Life of The Disenfranchised Entrepreneur: Discrimination, Success, and Stigma

We love the stories of entrepreneurs who advanced from poverty to success and riches. How much do these stories reflect reality, and not wishful thinking? What are these stories missing? Recent research by Leandro S. Pongeluppe published in Administrative Science Quarterly examines a more modest – and so more realistic – story of social advance through entrepreneurship, and it offers a piece of realism and some important lessons.

The story of entrepreneurship being the path to success is quite realistic because poverty is often a result of labor market discrimination, so there is no way out except through entrepreneurship. Labor market discrimination is a powerful exclusion because employers discriminate against those who are visibly different: often minorities or women. In this research, such discrimination was against people living in the Brazil slums (“favelas”), who are easy to distinguish by their language dialect and address.
 

Entrepreneurship by the disenfranchised is not easy, though, and the whole foundation for the research was a set of programs teaching favela residents skills for forming and operating businesses. The skills were useful, because those who received the training were able to start businesses more often than their peers. Importantly, this happened even though those who received the training were no more likely to get a job after the training than those who did not—despite the fact that training someone for running a business also makes them more capable as an employee of a business. Labor market discrimination is a powerful exclusion.

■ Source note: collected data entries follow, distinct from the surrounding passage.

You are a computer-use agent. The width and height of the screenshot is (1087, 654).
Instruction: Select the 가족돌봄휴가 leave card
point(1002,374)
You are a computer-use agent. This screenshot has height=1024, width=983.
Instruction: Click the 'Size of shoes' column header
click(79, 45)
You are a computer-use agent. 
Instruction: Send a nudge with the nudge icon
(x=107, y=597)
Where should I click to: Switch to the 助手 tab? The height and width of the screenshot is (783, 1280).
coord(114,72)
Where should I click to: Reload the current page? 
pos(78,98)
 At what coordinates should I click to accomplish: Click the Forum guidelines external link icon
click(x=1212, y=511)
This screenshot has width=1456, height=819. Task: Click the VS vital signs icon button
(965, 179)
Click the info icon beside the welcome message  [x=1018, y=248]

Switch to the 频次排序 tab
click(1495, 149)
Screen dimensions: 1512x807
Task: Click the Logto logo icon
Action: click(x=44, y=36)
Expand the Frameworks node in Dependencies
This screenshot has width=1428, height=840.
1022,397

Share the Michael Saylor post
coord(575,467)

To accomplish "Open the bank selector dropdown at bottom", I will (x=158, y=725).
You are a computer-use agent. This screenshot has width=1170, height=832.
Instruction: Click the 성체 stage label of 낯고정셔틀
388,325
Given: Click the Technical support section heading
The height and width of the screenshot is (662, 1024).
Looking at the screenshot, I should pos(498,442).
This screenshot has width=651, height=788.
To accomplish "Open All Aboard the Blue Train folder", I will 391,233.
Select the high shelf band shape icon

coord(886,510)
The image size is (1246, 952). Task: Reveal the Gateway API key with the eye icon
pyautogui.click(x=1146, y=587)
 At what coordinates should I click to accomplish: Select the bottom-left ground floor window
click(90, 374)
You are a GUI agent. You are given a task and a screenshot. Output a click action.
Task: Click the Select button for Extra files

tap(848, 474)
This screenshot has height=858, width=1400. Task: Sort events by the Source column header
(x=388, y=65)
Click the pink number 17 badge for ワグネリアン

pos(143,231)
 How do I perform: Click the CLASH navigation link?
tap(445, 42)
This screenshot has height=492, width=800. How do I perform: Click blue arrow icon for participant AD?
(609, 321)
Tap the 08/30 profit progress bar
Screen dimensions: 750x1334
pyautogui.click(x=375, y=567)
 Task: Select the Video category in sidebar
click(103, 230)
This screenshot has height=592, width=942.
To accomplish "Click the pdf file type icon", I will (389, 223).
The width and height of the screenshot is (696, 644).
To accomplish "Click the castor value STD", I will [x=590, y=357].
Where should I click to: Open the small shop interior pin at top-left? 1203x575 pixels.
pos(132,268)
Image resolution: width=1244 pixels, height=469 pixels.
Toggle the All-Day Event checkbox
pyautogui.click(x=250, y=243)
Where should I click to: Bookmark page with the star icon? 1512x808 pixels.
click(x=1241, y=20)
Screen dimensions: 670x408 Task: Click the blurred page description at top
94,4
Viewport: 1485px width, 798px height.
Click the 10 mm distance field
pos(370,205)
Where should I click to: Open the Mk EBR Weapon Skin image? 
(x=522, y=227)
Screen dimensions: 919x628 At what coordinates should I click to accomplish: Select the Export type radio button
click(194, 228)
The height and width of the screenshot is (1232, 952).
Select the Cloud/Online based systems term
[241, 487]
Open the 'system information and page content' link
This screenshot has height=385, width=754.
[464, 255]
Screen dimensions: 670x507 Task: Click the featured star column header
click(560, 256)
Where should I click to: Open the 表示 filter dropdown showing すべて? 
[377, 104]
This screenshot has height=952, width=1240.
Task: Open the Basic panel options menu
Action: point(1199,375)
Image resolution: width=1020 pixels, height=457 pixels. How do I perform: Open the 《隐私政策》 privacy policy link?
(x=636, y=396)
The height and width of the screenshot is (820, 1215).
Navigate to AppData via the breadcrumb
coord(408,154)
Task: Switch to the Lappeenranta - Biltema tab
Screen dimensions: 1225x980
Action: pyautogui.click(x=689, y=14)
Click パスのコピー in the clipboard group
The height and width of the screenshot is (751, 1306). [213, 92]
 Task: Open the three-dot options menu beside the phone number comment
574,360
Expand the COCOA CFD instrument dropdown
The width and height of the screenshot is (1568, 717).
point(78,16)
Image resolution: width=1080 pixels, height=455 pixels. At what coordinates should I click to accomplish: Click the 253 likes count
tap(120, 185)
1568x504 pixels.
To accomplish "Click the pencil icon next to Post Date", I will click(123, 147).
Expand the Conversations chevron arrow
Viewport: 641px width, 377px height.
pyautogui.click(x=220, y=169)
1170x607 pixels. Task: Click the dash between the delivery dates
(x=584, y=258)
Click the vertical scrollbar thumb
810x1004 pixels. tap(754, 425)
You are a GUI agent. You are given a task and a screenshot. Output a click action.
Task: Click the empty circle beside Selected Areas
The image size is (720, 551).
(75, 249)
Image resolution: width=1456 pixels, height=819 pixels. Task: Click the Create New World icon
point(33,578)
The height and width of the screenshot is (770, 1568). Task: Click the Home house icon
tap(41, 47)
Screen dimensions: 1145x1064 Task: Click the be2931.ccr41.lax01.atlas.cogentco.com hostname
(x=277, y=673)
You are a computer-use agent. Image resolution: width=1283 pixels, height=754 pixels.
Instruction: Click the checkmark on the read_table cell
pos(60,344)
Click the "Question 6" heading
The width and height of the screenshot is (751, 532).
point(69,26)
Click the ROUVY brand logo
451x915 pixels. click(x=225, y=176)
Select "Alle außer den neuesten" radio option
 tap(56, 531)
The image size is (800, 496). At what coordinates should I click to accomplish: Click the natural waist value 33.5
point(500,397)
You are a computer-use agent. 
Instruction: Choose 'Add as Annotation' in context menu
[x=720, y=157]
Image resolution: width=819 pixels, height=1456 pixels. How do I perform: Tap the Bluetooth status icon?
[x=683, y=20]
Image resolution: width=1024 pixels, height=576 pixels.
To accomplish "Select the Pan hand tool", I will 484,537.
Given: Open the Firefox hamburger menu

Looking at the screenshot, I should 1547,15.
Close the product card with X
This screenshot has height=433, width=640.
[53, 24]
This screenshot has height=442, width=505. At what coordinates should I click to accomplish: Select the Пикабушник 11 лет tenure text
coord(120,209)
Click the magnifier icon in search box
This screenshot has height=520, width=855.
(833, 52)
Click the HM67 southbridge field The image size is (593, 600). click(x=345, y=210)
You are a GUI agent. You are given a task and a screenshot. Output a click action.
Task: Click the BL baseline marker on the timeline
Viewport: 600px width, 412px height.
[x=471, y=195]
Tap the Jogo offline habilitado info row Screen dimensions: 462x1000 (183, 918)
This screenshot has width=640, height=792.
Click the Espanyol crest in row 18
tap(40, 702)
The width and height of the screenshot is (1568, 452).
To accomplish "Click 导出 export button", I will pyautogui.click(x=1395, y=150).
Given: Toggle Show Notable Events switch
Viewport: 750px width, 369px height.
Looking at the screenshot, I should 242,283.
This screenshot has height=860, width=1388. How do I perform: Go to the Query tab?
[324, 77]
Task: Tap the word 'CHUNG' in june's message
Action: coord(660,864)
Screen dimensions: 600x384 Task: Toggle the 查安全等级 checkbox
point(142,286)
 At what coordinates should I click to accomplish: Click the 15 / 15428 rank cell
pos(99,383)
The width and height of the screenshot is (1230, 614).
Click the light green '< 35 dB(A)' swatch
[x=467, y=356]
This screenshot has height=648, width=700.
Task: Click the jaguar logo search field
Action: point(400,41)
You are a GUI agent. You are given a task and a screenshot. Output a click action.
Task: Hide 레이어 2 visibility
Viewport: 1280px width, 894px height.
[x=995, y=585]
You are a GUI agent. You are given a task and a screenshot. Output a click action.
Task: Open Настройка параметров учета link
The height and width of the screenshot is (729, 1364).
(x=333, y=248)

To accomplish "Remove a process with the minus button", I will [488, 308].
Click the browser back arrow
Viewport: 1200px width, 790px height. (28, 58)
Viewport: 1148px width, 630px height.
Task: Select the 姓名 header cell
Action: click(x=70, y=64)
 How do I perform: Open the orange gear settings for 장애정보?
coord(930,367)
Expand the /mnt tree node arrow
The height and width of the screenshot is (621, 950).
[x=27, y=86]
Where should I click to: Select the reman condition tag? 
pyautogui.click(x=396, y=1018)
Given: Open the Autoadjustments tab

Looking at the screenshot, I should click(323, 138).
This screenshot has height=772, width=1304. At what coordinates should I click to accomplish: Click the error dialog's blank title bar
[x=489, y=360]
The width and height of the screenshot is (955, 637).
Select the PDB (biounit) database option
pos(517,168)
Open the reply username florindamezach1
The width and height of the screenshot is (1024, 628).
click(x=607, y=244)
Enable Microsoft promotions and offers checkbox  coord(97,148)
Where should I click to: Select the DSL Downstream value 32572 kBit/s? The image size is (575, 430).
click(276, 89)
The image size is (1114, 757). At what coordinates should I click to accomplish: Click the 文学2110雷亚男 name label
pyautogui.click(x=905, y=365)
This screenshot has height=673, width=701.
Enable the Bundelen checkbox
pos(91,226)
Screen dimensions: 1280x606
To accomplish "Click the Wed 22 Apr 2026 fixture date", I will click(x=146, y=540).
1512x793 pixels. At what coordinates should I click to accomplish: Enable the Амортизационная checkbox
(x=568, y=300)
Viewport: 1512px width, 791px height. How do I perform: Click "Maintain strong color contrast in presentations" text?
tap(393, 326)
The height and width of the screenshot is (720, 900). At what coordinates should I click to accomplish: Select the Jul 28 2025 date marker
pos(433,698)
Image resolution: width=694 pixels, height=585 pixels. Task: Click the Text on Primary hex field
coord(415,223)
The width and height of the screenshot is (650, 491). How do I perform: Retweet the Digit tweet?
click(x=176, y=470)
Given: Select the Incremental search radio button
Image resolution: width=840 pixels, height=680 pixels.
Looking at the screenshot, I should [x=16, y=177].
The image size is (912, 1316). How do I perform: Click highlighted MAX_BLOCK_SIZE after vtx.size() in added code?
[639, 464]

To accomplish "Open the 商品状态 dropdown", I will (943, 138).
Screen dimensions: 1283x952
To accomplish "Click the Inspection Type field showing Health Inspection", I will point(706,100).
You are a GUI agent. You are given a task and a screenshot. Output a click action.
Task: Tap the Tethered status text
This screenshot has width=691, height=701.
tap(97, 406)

So, with more entrepreneurship and higher income, after training we have a nice story of success, right? That’s where the traditional success story is incomplete. We are forgetting that discrimination against groups happens because they are not supposed to be successful, so when they succeed against the odds that’s wrong too in the eyes of others. They carry the stigma of their disenfranchised background in the favelas, and this stigma is imposed more strongly by others the more successful they are. More income means more prejudice and more stigma from those who are fortunate enough to be born to a middle-class life.

What to do? Obviously, training the disenfranchised for entrepreneurship is still right, and equally obvious it is hard, or impossible, to control the irrational responses of others. Even the old stories of entrepreneurs who advance from poverty are not enough. But we know the reason, of course. In the novels and the movies, those entrepreneurs looked just like the audiences. The stigma will not fade until we tell more stories of favela dwellers and minorities who succeed through entrepreneurship, and we learn to celebrate them too.

Pongeluppe, Leandro S. 2024. The Allegory of the Favela: The Multifaceted Effects of Socioeconomic Mobility. Administrative Science Quarterly, forthcoming.